Exercise brief:
Word for word, transcribe all of the records.

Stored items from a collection

┄┄┄┄┄┄┄┄┄┄┄┄┄┄┄┄┄┄┄┄

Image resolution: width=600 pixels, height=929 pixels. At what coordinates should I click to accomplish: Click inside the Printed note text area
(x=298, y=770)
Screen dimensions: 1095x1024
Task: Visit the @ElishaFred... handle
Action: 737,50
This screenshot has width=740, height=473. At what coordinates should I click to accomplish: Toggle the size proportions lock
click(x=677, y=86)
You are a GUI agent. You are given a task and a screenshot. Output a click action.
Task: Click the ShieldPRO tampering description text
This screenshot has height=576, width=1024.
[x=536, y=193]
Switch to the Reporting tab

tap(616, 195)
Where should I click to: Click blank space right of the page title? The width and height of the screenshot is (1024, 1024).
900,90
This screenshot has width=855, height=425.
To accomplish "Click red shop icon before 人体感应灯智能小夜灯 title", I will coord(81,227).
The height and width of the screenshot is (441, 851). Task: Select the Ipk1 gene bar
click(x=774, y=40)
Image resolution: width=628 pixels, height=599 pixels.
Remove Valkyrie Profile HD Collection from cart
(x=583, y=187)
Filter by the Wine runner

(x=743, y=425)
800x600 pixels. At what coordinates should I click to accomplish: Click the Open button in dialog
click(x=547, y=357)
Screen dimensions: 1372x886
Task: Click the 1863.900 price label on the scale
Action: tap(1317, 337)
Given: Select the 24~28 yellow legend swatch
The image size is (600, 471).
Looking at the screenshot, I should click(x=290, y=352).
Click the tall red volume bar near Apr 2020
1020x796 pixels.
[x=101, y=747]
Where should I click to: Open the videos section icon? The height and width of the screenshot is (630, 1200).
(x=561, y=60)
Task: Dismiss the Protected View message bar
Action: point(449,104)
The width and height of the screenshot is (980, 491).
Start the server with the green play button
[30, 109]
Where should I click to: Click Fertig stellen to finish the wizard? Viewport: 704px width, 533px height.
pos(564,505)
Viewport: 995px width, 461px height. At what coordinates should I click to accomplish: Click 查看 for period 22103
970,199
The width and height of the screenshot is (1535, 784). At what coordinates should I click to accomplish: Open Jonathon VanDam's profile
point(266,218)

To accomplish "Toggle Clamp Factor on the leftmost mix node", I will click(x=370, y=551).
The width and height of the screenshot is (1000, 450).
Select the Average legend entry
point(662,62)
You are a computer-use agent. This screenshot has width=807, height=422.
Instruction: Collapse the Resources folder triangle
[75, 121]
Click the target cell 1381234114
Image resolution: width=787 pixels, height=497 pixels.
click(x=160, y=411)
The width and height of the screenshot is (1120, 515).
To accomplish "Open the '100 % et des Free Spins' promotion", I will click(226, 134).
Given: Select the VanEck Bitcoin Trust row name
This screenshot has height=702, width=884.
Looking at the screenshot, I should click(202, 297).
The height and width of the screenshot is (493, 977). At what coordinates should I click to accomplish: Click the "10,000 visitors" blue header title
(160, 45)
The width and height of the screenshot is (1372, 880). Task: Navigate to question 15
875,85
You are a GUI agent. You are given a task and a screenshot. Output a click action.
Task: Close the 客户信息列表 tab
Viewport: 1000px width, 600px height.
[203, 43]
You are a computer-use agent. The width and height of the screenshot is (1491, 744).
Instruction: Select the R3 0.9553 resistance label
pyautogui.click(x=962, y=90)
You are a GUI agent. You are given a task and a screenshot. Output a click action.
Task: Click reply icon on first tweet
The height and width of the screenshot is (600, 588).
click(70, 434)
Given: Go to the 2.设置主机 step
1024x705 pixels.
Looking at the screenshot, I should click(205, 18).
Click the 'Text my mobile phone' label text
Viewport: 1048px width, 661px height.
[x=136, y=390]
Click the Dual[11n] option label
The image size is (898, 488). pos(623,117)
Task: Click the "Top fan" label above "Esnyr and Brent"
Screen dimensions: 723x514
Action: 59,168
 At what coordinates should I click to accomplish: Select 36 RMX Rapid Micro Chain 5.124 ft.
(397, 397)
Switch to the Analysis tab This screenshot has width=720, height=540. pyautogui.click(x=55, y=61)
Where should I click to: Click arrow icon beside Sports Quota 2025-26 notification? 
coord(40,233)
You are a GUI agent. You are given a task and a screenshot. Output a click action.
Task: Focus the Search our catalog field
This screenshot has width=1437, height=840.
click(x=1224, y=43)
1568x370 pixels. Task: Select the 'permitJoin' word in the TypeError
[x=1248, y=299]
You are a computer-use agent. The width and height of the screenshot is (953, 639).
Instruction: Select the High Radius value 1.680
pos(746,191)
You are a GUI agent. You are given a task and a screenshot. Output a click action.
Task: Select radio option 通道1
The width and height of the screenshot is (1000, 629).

┄┄┄┄┄┄┄┄┄┄┄┄┄┄┄┄┄┄┄┄

Result:
Image resolution: width=600 pixels, height=929 pixels. At what coordinates should I click to accomplish: Click inside the Printed note text area
(x=298, y=770)
Screen dimensions: 1095x1024
Task: Visit the @ElishaFred... handle
Action: 737,50
This screenshot has width=740, height=473. At what coordinates should I click to accomplish: Toggle the size proportions lock
click(x=677, y=86)
You are a GUI agent. You are given a task and a screenshot. Output a click action.
Task: Click the ShieldPRO tampering description text
This screenshot has height=576, width=1024.
[x=536, y=193]
Switch to the Reporting tab

tap(616, 195)
Where should I click to: Click blank space right of the page title? The width and height of the screenshot is (1024, 1024).
900,90
This screenshot has width=855, height=425.
To accomplish "Click red shop icon before 人体感应灯智能小夜灯 title", I will coord(81,227).
The height and width of the screenshot is (441, 851). Task: Select the Ipk1 gene bar
click(x=774, y=40)
Image resolution: width=628 pixels, height=599 pixels.
Remove Valkyrie Profile HD Collection from cart
(x=583, y=187)
Filter by the Wine runner

(x=743, y=425)
800x600 pixels. At what coordinates should I click to accomplish: Click the Open button in dialog
click(x=547, y=357)
Screen dimensions: 1372x886
Task: Click the 1863.900 price label on the scale
Action: tap(1317, 337)
Given: Select the 24~28 yellow legend swatch
The image size is (600, 471).
Looking at the screenshot, I should click(x=290, y=352).
Click the tall red volume bar near Apr 2020
1020x796 pixels.
[x=101, y=747]
Where should I click to: Open the videos section icon? The height and width of the screenshot is (630, 1200).
(x=561, y=60)
Task: Dismiss the Protected View message bar
Action: point(449,104)
The width and height of the screenshot is (980, 491).
Start the server with the green play button
[30, 109]
Where should I click to: Click Fertig stellen to finish the wizard? Viewport: 704px width, 533px height.
pos(564,505)
Viewport: 995px width, 461px height. At what coordinates should I click to accomplish: Click 查看 for period 22103
970,199
The width and height of the screenshot is (1535, 784). At what coordinates should I click to accomplish: Open Jonathon VanDam's profile
point(266,218)

To accomplish "Toggle Clamp Factor on the leftmost mix node", I will click(x=370, y=551).
The width and height of the screenshot is (1000, 450).
Select the Average legend entry
point(662,62)
You are a computer-use agent. This screenshot has width=807, height=422.
Instruction: Collapse the Resources folder triangle
[75, 121]
Click the target cell 1381234114
Image resolution: width=787 pixels, height=497 pixels.
click(x=160, y=411)
The width and height of the screenshot is (1120, 515).
To accomplish "Open the '100 % et des Free Spins' promotion", I will click(226, 134).
Given: Select the VanEck Bitcoin Trust row name
This screenshot has height=702, width=884.
Looking at the screenshot, I should click(202, 297).
The height and width of the screenshot is (493, 977). At what coordinates should I click to accomplish: Click the "10,000 visitors" blue header title
(160, 45)
The width and height of the screenshot is (1372, 880). Task: Navigate to question 15
875,85
You are a GUI agent. You are given a task and a screenshot. Output a click action.
Task: Close the 客户信息列表 tab
Viewport: 1000px width, 600px height.
[203, 43]
You are a computer-use agent. The width and height of the screenshot is (1491, 744).
Instruction: Select the R3 0.9553 resistance label
pyautogui.click(x=962, y=90)
You are a GUI agent. You are given a task and a screenshot. Output a click action.
Task: Click reply icon on first tweet
The height and width of the screenshot is (600, 588).
click(70, 434)
Given: Go to the 2.设置主机 step
1024x705 pixels.
Looking at the screenshot, I should click(205, 18).
Click the 'Text my mobile phone' label text
Viewport: 1048px width, 661px height.
[x=136, y=390]
Click the Dual[11n] option label
The image size is (898, 488). pos(623,117)
Task: Click the "Top fan" label above "Esnyr and Brent"
Screen dimensions: 723x514
Action: 59,168
 At what coordinates should I click to accomplish: Select 36 RMX Rapid Micro Chain 5.124 ft.
(397, 397)
Switch to the Analysis tab This screenshot has width=720, height=540. pyautogui.click(x=55, y=61)
Where should I click to: Click arrow icon beside Sports Quota 2025-26 notification? 
coord(40,233)
You are a GUI agent. You are given a task and a screenshot. Output a click action.
Task: Focus the Search our catalog field
This screenshot has width=1437, height=840.
click(x=1224, y=43)
1568x370 pixels. Task: Select the 'permitJoin' word in the TypeError
[x=1248, y=299]
You are a computer-use agent. The width and height of the screenshot is (953, 639).
Instruction: Select the High Radius value 1.680
pos(746,191)
You are a GUI agent. You are given a task and a screenshot. Output a click action.
Task: Select radio option 通道1
The width and height of the screenshot is (1000, 629).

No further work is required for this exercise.